■ YOUR ASSIGNMENT: The string "Cruise" appears in some lines of the entries that follow; copy each such line.

▼▼▼

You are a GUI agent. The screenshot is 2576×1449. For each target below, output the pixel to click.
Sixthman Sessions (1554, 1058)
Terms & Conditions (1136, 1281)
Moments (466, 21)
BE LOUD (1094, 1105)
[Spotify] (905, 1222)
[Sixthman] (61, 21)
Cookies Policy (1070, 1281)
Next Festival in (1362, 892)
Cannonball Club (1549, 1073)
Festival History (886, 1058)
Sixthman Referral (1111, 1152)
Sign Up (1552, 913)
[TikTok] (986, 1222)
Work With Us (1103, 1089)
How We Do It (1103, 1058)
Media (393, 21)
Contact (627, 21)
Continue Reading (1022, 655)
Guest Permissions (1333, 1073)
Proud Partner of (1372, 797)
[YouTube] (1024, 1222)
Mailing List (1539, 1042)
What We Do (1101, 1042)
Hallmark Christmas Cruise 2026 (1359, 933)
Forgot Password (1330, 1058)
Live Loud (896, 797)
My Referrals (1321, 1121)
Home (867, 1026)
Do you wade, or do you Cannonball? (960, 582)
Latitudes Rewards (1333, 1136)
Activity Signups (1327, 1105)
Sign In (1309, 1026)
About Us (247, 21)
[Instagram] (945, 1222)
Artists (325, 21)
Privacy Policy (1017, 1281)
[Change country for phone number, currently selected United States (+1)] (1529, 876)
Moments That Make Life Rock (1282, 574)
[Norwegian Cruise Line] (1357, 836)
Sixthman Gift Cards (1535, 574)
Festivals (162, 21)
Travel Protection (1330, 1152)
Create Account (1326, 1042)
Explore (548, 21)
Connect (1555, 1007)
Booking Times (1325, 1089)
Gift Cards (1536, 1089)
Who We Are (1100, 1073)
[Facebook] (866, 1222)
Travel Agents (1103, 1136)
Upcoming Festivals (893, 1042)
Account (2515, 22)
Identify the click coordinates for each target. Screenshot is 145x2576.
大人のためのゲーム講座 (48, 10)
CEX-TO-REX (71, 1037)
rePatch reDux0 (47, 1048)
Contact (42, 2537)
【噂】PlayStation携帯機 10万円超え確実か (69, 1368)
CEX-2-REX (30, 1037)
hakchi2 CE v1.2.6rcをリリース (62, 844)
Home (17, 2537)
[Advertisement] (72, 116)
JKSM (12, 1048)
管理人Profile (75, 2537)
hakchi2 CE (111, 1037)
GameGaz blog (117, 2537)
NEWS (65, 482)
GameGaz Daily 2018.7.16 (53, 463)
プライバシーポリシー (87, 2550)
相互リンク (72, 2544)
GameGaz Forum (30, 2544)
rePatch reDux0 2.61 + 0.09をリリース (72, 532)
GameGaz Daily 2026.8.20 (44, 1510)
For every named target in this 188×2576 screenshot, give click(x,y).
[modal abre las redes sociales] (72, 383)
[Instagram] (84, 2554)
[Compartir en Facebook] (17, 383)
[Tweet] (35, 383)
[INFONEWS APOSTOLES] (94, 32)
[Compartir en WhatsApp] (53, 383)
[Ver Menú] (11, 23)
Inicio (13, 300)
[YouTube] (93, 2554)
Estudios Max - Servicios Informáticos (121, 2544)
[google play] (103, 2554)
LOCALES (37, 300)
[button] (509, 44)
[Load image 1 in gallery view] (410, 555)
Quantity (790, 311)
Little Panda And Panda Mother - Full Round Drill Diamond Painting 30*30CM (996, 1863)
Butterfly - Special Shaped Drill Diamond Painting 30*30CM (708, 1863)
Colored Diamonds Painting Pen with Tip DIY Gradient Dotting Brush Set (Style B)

▲▲▲

■ EXERCISE SOLUTION:
Hallmark Christmas Cruise 2026 (1359, 933)
[Norwegian Cruise Line] (1357, 836)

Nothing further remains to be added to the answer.